Your instructions:
Print out every record exactly as it appears.
____ Available data
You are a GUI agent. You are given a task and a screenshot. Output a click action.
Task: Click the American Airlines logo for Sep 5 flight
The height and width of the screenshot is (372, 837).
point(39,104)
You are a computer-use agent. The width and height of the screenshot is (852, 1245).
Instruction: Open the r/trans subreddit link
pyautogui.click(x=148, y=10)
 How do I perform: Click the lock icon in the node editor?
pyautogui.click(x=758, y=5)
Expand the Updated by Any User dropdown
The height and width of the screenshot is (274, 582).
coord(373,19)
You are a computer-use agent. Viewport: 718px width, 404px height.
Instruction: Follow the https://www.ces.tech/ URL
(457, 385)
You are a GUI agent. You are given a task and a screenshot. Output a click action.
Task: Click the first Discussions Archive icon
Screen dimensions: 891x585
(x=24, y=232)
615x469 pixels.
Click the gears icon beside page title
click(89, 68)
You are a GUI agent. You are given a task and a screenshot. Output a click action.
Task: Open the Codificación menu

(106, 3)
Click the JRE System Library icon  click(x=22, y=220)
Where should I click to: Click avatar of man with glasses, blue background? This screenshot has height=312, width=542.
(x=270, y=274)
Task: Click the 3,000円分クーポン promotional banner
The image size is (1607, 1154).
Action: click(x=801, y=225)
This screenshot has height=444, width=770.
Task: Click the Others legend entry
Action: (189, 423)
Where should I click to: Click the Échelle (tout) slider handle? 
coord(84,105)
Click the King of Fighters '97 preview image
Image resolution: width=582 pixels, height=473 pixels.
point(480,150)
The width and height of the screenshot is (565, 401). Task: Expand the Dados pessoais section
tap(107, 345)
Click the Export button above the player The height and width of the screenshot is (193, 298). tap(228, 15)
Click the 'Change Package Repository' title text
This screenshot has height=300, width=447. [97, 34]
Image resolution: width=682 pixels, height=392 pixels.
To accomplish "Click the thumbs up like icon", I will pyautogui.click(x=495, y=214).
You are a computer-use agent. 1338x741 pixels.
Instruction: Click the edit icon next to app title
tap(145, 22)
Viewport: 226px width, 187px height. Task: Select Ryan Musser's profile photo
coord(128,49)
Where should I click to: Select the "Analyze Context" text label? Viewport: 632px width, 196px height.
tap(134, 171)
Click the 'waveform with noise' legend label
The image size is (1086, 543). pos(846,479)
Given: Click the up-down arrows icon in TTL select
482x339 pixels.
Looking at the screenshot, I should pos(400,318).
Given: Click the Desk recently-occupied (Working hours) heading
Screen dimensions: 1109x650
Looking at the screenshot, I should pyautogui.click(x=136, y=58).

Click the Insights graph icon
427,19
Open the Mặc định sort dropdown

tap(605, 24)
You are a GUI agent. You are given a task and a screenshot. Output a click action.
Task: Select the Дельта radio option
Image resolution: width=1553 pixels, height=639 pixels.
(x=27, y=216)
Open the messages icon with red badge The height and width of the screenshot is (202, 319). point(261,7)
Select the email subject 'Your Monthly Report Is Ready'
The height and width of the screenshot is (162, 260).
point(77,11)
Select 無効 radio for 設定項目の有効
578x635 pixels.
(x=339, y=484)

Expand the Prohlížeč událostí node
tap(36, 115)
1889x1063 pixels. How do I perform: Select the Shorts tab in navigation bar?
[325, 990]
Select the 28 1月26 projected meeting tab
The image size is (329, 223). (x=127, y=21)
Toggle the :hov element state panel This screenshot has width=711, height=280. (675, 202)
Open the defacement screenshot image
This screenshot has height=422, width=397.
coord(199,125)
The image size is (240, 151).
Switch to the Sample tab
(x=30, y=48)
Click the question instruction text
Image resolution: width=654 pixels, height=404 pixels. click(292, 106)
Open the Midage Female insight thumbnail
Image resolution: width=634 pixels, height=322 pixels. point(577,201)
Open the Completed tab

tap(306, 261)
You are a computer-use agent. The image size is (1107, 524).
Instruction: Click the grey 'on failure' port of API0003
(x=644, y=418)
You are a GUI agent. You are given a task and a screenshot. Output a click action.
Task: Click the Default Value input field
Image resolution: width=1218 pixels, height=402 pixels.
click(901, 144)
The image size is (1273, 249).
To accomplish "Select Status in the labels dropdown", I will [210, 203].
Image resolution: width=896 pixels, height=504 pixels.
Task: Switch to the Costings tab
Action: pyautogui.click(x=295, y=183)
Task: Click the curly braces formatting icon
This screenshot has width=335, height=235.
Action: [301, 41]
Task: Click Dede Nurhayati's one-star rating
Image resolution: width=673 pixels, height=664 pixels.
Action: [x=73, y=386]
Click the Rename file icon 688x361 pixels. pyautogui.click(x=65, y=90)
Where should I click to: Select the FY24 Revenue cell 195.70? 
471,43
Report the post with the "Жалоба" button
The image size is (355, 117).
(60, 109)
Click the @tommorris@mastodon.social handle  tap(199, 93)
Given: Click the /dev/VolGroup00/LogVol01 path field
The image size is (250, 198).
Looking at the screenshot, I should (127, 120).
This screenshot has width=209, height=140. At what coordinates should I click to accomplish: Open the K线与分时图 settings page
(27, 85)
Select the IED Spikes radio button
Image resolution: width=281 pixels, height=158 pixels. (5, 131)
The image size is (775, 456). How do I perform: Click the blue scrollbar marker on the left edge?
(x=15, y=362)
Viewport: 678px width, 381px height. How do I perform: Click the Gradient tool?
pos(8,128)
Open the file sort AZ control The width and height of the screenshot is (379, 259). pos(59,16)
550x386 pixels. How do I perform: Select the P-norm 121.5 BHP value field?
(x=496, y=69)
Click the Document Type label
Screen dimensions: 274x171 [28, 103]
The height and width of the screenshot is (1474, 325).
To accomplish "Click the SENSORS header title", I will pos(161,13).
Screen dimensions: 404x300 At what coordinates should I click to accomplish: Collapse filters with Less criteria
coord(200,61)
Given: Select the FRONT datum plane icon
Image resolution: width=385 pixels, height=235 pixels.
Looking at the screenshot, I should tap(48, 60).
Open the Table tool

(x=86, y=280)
________
Response to this task:
You are a GUI agent. You are given a task and a screenshot. Output a click action.
Task: Click the American Airlines logo for Sep 5 flight
The height and width of the screenshot is (372, 837).
point(39,104)
You are a computer-use agent. The width and height of the screenshot is (852, 1245).
Instruction: Open the r/trans subreddit link
pyautogui.click(x=148, y=10)
 How do I perform: Click the lock icon in the node editor?
pyautogui.click(x=758, y=5)
Expand the Updated by Any User dropdown
The height and width of the screenshot is (274, 582).
coord(373,19)
You are a computer-use agent. Viewport: 718px width, 404px height.
Instruction: Follow the https://www.ces.tech/ URL
(457, 385)
You are a GUI agent. You are given a task and a screenshot. Output a click action.
Task: Click the first Discussions Archive icon
Screen dimensions: 891x585
(x=24, y=232)
615x469 pixels.
Click the gears icon beside page title
click(89, 68)
You are a GUI agent. You are given a task and a screenshot. Output a click action.
Task: Open the Codificación menu

(106, 3)
Click the JRE System Library icon  click(x=22, y=220)
Where should I click to: Click avatar of man with glasses, blue background? This screenshot has height=312, width=542.
(x=270, y=274)
Task: Click the 3,000円分クーポン promotional banner
The image size is (1607, 1154).
Action: click(x=801, y=225)
This screenshot has height=444, width=770.
Task: Click the Others legend entry
Action: (189, 423)
Where should I click to: Click the Échelle (tout) slider handle? 
coord(84,105)
Click the King of Fighters '97 preview image
Image resolution: width=582 pixels, height=473 pixels.
point(480,150)
The width and height of the screenshot is (565, 401). Task: Expand the Dados pessoais section
tap(107, 345)
Click the Export button above the player The height and width of the screenshot is (193, 298). tap(228, 15)
Click the 'Change Package Repository' title text
This screenshot has height=300, width=447. [97, 34]
Image resolution: width=682 pixels, height=392 pixels.
To accomplish "Click the thumbs up like icon", I will pyautogui.click(x=495, y=214).
You are a computer-use agent. 1338x741 pixels.
Instruction: Click the edit icon next to app title
tap(145, 22)
Viewport: 226px width, 187px height. Task: Select Ryan Musser's profile photo
coord(128,49)
Where should I click to: Select the "Analyze Context" text label? Viewport: 632px width, 196px height.
tap(134, 171)
Click the 'waveform with noise' legend label
The image size is (1086, 543). pos(846,479)
Given: Click the up-down arrows icon in TTL select
482x339 pixels.
Looking at the screenshot, I should pos(400,318).
Given: Click the Desk recently-occupied (Working hours) heading
Screen dimensions: 1109x650
Looking at the screenshot, I should pyautogui.click(x=136, y=58).

Click the Insights graph icon
427,19
Open the Mặc định sort dropdown

tap(605, 24)
You are a GUI agent. You are given a task and a screenshot. Output a click action.
Task: Select the Дельта radio option
Image resolution: width=1553 pixels, height=639 pixels.
(x=27, y=216)
Open the messages icon with red badge The height and width of the screenshot is (202, 319). point(261,7)
Select the email subject 'Your Monthly Report Is Ready'
The height and width of the screenshot is (162, 260).
point(77,11)
Select 無効 radio for 設定項目の有効
578x635 pixels.
(x=339, y=484)

Expand the Prohlížeč událostí node
tap(36, 115)
1889x1063 pixels. How do I perform: Select the Shorts tab in navigation bar?
[325, 990]
Select the 28 1月26 projected meeting tab
The image size is (329, 223). (x=127, y=21)
Toggle the :hov element state panel This screenshot has width=711, height=280. (675, 202)
Open the defacement screenshot image
This screenshot has height=422, width=397.
coord(199,125)
The image size is (240, 151).
Switch to the Sample tab
(x=30, y=48)
Click the question instruction text
Image resolution: width=654 pixels, height=404 pixels. click(292, 106)
Open the Midage Female insight thumbnail
Image resolution: width=634 pixels, height=322 pixels. point(577,201)
Open the Completed tab

tap(306, 261)
You are a computer-use agent. The image size is (1107, 524).
Instruction: Click the grey 'on failure' port of API0003
(x=644, y=418)
You are a GUI agent. You are given a task and a screenshot. Output a click action.
Task: Click the Default Value input field
Image resolution: width=1218 pixels, height=402 pixels.
click(901, 144)
The image size is (1273, 249).
To accomplish "Select Status in the labels dropdown", I will [210, 203].
Image resolution: width=896 pixels, height=504 pixels.
Task: Switch to the Costings tab
Action: pyautogui.click(x=295, y=183)
Task: Click the curly braces formatting icon
This screenshot has width=335, height=235.
Action: [301, 41]
Task: Click Dede Nurhayati's one-star rating
Image resolution: width=673 pixels, height=664 pixels.
Action: [x=73, y=386]
Click the Rename file icon 688x361 pixels. pyautogui.click(x=65, y=90)
Where should I click to: Select the FY24 Revenue cell 195.70? 
471,43
Report the post with the "Жалоба" button
The image size is (355, 117).
(60, 109)
Click the @tommorris@mastodon.social handle  tap(199, 93)
Given: Click the /dev/VolGroup00/LogVol01 path field
The image size is (250, 198).
Looking at the screenshot, I should (127, 120).
This screenshot has width=209, height=140. At what coordinates should I click to accomplish: Open the K线与分时图 settings page
(27, 85)
Select the IED Spikes radio button
Image resolution: width=281 pixels, height=158 pixels. (5, 131)
The image size is (775, 456). How do I perform: Click the blue scrollbar marker on the left edge?
(x=15, y=362)
Viewport: 678px width, 381px height. How do I perform: Click the Gradient tool?
pos(8,128)
Open the file sort AZ control The width and height of the screenshot is (379, 259). pos(59,16)
550x386 pixels. How do I perform: Select the P-norm 121.5 BHP value field?
(x=496, y=69)
Click the Document Type label
Screen dimensions: 274x171 [28, 103]
The height and width of the screenshot is (1474, 325).
To accomplish "Click the SENSORS header title", I will pos(161,13).
Screen dimensions: 404x300 At what coordinates should I click to accomplish: Collapse filters with Less criteria
coord(200,61)
Given: Select the FRONT datum plane icon
Image resolution: width=385 pixels, height=235 pixels.
Looking at the screenshot, I should tap(48, 60).
Open the Table tool

(x=86, y=280)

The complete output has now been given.